Kemik iliği nakli kesin çözüm
Talasemide kan desteği vermek kalıcı bir çözüm değil. Sadece destekleyici bir tedavi. Üstelik bu süreçte sürekli kan alımından kaynaklanan demir birikimini önlemek, vücuttan atılmasını sağlamak için düzenli olarak her gün ilaç kullanılması gerekiyor.
“Uygun vericisi varsa kemik iliği nakli yapılıyor. Yani hasta hücreler, kemik iliğinden uzaklaştırılıyor. Hastalığı taşıyan kök hücrelerin yerine kendisiyle tam uyumlu, mümkünse kardeşinden ya da bulunabilirse ulusal veya uluslararası kök hücre vericilerinden nakil yapılıyor.”

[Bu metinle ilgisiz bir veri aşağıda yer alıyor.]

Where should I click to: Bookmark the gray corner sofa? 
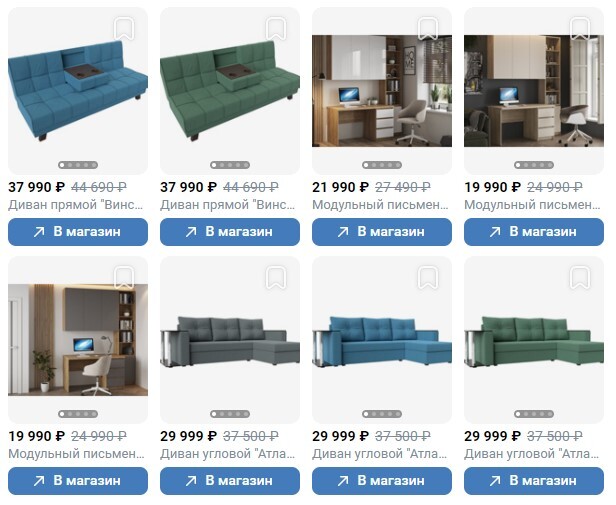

Hastaya kan desteği vermek talaseminin kesin çözümü değil. Tamamen iyileşmek için tek çözüm kemik iliği nakli… Prof. Dr. Ayçiçek, bu yöntemin genellikle başarıyla sonuçlandığını söyleyerek şunları anlatıyor:
“Uygun vericisi varsa kemik iliği nakli yapılıyor. Yani hasta hücreler, kemik iliğinden uzaklaştırılıyor. Hastalığı taşıyan kök hücrelerin yerine kendisiyle tam uyumlu, mümkünse kardeşinden ya da bulunabilirse ulusal veya uluslararası kök hücre vericilerinden nakil yapılıyor.”
Talasemi nasıl önlenebilir?
Peki talasemiyi önlemenin bir yolu var mı? Eğer eşlerin her ikisi de taşıyıcıysa ve bebek sahibi olmayı planlıyorlarsa mutlaka genetik danışmanlık alınması öneriliyor. Böylece uygun genetik danışmanlık ve preimplantasyon genetik işlemi ile (tüp bebek uygulaması sırasında embriyoların genetik testi yapıldıktan sonra yalnızca sağlıklı olanların seçilerek anneye transferi) olası talasemi hastalığını önlemek mümkün. Bir diğer usul ise hamileliğin ilk 3 ayında ceninin hasta olup olmadığının tesbiti ile gebeliğin devamına karar verilmesi şeklinde yapılmaktadır.